Transcribe every line of the data below verbatim, changing nothing.
━━━ Data ━━━
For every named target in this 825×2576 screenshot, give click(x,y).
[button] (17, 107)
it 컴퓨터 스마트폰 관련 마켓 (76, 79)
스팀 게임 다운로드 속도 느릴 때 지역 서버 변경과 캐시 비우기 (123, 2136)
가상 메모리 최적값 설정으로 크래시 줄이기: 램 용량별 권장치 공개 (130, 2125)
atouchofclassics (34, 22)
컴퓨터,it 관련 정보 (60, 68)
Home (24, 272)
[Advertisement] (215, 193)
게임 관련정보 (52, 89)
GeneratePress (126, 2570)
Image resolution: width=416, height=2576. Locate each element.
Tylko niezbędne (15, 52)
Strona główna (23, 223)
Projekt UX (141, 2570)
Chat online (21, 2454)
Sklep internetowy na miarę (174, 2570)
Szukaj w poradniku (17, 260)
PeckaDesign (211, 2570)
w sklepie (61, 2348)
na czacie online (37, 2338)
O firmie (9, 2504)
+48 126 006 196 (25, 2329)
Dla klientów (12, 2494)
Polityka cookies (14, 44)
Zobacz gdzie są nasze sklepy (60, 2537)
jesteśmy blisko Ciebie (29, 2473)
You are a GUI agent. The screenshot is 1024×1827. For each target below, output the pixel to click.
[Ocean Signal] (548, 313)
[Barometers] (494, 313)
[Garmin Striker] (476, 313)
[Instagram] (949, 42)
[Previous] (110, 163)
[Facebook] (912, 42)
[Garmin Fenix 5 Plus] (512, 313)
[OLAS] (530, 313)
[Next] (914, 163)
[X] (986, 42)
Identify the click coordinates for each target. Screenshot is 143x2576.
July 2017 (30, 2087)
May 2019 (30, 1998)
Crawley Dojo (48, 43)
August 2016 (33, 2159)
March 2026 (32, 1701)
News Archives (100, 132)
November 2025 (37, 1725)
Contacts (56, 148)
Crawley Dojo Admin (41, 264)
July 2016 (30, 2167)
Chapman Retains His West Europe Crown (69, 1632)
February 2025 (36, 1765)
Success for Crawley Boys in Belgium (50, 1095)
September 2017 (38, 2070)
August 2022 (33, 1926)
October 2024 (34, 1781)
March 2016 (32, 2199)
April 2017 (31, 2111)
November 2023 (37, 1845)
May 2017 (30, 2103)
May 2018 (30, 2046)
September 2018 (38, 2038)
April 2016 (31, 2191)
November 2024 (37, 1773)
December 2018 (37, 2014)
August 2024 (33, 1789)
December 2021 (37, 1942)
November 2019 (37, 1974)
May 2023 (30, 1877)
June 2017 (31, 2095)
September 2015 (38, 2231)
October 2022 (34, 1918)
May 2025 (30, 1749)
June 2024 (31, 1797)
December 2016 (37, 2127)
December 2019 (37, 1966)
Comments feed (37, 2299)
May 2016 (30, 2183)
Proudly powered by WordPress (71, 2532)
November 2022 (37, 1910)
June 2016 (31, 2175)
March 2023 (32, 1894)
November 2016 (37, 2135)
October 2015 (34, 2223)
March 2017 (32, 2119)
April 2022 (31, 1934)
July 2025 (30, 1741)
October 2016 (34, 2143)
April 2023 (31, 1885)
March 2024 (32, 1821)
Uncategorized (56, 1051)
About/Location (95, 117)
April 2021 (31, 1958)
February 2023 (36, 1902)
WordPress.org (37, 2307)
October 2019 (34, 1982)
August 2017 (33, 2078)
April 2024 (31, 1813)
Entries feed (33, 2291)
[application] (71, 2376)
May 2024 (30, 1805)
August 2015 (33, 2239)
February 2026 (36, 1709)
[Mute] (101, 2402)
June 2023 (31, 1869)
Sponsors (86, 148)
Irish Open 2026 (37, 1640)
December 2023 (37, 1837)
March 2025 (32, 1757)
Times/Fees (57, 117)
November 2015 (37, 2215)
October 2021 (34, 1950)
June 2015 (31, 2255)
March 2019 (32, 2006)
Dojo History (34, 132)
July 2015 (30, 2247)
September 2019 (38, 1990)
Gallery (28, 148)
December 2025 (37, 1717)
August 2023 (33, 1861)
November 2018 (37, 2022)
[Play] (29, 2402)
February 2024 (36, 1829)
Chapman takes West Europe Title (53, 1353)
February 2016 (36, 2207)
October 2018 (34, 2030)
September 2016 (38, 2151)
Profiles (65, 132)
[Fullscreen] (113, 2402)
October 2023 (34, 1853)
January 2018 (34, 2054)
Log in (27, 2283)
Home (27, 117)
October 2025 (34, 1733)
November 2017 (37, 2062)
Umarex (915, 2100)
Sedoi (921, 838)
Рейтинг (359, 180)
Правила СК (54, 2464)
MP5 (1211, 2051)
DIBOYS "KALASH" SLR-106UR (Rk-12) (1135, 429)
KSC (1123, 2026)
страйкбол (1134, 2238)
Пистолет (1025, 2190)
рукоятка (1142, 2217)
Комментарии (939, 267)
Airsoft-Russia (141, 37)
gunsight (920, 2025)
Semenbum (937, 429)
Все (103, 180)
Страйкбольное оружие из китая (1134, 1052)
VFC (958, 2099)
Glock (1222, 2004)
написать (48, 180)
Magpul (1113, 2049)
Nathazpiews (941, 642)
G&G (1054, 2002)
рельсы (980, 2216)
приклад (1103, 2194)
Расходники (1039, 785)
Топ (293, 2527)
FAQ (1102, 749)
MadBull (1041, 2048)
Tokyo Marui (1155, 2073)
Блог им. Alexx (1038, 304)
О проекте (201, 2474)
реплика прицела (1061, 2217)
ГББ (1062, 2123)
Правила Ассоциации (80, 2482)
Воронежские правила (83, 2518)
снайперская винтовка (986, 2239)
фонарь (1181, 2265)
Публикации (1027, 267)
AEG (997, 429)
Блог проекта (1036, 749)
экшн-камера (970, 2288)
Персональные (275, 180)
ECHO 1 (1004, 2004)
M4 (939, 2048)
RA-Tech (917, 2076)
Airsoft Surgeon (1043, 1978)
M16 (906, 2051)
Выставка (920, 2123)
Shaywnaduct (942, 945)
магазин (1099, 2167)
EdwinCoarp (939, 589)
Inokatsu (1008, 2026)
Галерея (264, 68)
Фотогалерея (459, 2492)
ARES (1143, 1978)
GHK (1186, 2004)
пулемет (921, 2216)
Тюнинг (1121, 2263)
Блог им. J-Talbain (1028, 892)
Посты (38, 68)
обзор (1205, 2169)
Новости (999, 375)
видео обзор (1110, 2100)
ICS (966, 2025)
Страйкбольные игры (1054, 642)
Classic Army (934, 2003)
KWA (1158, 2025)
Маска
━━━
■ **Response**
For every named target in this 825×2576 screenshot, give click(x,y).
[button] (17, 107)
it 컴퓨터 스마트폰 관련 마켓 (76, 79)
스팀 게임 다운로드 속도 느릴 때 지역 서버 변경과 캐시 비우기 (123, 2136)
가상 메모리 최적값 설정으로 크래시 줄이기: 램 용량별 권장치 공개 (130, 2125)
atouchofclassics (34, 22)
컴퓨터,it 관련 정보 (60, 68)
Home (24, 272)
[Advertisement] (215, 193)
게임 관련정보 (52, 89)
GeneratePress (126, 2570)
Image resolution: width=416, height=2576. Locate each element.
Tylko niezbędne (15, 52)
Strona główna (23, 223)
Projekt UX (141, 2570)
Chat online (21, 2454)
Sklep internetowy na miarę (174, 2570)
Szukaj w poradniku (17, 260)
PeckaDesign (211, 2570)
w sklepie (61, 2348)
na czacie online (37, 2338)
O firmie (9, 2504)
+48 126 006 196 (25, 2329)
Dla klientów (12, 2494)
Polityka cookies (14, 44)
Zobacz gdzie są nasze sklepy (60, 2537)
jesteśmy blisko Ciebie (29, 2473)
You are a GUI agent. The screenshot is 1024×1827. For each target below, output the pixel to click.
[Ocean Signal] (548, 313)
[Barometers] (494, 313)
[Garmin Striker] (476, 313)
[Instagram] (949, 42)
[Previous] (110, 163)
[Facebook] (912, 42)
[Garmin Fenix 5 Plus] (512, 313)
[OLAS] (530, 313)
[Next] (914, 163)
[X] (986, 42)
Identify the click coordinates for each target. Screenshot is 143x2576.
July 2017 (30, 2087)
May 2019 (30, 1998)
Crawley Dojo (48, 43)
August 2016 (33, 2159)
March 2026 (32, 1701)
News Archives (100, 132)
November 2025 (37, 1725)
Contacts (56, 148)
Crawley Dojo Admin (41, 264)
July 2016 (30, 2167)
Chapman Retains His West Europe Crown (69, 1632)
February 2025 (36, 1765)
Success for Crawley Boys in Belgium (50, 1095)
September 2017 (38, 2070)
August 2022 (33, 1926)
October 2024 (34, 1781)
March 2016 (32, 2199)
April 2017 (31, 2111)
November 2023 (37, 1845)
May 2017 (30, 2103)
May 2018 (30, 2046)
September 2018 (38, 2038)
April 2016 (31, 2191)
November 2024 (37, 1773)
December 2018 (37, 2014)
August 2024 (33, 1789)
December 2021 (37, 1942)
November 2019 (37, 1974)
May 2023 (30, 1877)
June 2017 (31, 2095)
September 2015 (38, 2231)
October 2022 (34, 1918)
May 2025 (30, 1749)
June 2024 (31, 1797)
December 2016 (37, 2127)
December 2019 (37, 1966)
Comments feed (37, 2299)
May 2016 (30, 2183)
Proudly powered by WordPress (71, 2532)
November 2022 (37, 1910)
June 2016 (31, 2175)
March 2023 (32, 1894)
November 2016 (37, 2135)
October 2015 (34, 2223)
March 2017 (32, 2119)
April 2022 (31, 1934)
July 2025 (30, 1741)
October 2016 (34, 2143)
April 2023 (31, 1885)
March 2024 (32, 1821)
Uncategorized (56, 1051)
About/Location (95, 117)
April 2021 (31, 1958)
February 2023 (36, 1902)
WordPress.org (37, 2307)
October 2019 (34, 1982)
August 2017 (33, 2078)
April 2024 (31, 1813)
Entries feed (33, 2291)
[application] (71, 2376)
May 2024 (30, 1805)
August 2015 (33, 2239)
February 2026 (36, 1709)
[Mute] (101, 2402)
June 2023 (31, 1869)
Sponsors (86, 148)
Irish Open 2026 (37, 1640)
December 2023 (37, 1837)
March 2025 (32, 1757)
Times/Fees (57, 117)
November 2015 (37, 2215)
October 2021 (34, 1950)
June 2015 (31, 2255)
March 2019 (32, 2006)
Dojo History (34, 132)
July 2015 (30, 2247)
September 2019 (38, 1990)
Gallery (28, 148)
December 2025 (37, 1717)
August 2023 (33, 1861)
November 2018 (37, 2022)
[Play] (29, 2402)
February 2024 (36, 1829)
Chapman takes West Europe Title (53, 1353)
February 2016 (36, 2207)
October 2018 (34, 2030)
September 2016 (38, 2151)
Profiles (65, 132)
[Fullscreen] (113, 2402)
October 2023 (34, 1853)
January 2018 (34, 2054)
Log in (27, 2283)
Home (27, 117)
October 2025 (34, 1733)
November 2017 (37, 2062)
Umarex (915, 2100)
Sedoi (921, 838)
Рейтинг (359, 180)
Правила СК (54, 2464)
MP5 (1211, 2051)
DIBOYS "KALASH" SLR-106UR (Rk-12) (1135, 429)
KSC (1123, 2026)
страйкбол (1134, 2238)
Пистолет (1025, 2190)
рукоятка (1142, 2217)
Комментарии (939, 267)
Airsoft-Russia (141, 37)
gunsight (920, 2025)
Semenbum (937, 429)
Все (103, 180)
Страйкбольное оружие из китая (1134, 1052)
VFC (958, 2099)
Glock (1222, 2004)
написать (48, 180)
Magpul (1113, 2049)
Nathazpiews (941, 642)
G&G (1054, 2002)
рельсы (980, 2216)
приклад (1103, 2194)
Расходники (1039, 785)
Топ (293, 2527)
FAQ (1102, 749)
MadBull (1041, 2048)
Tokyo Marui (1155, 2073)
Блог им. Alexx (1038, 304)
О проекте (201, 2474)
реплика прицела (1061, 2217)
ГББ (1062, 2123)
Правила Ассоциации (80, 2482)
Воронежские правила (83, 2518)
снайперская винтовка (986, 2239)
фонарь (1181, 2265)
Публикации (1027, 267)
AEG (997, 429)
Блог проекта (1036, 749)
экшн-камера (970, 2288)
Персональные (275, 180)
ECHO 1 (1004, 2004)
M4 (939, 2048)
RA-Tech (917, 2076)
Airsoft Surgeon (1043, 1978)
M16 (906, 2051)
Выставка (920, 2123)
Shaywnaduct (942, 945)
магазин (1099, 2167)
EdwinCoarp (939, 589)
Inokatsu (1008, 2026)
Галерея (264, 68)
Фотогалерея (459, 2492)
ARES (1143, 1978)
GHK (1186, 2004)
пулемет (921, 2216)
Тюнинг (1121, 2263)
Блог им. J-Talbain (1028, 892)
Посты (38, 68)
обзор (1205, 2169)
Новости (999, 375)
видео обзор (1110, 2100)
ICS (966, 2025)
Страйкбольные игры (1054, 642)
Classic Army (934, 2003)
KWA (1158, 2025)
Маска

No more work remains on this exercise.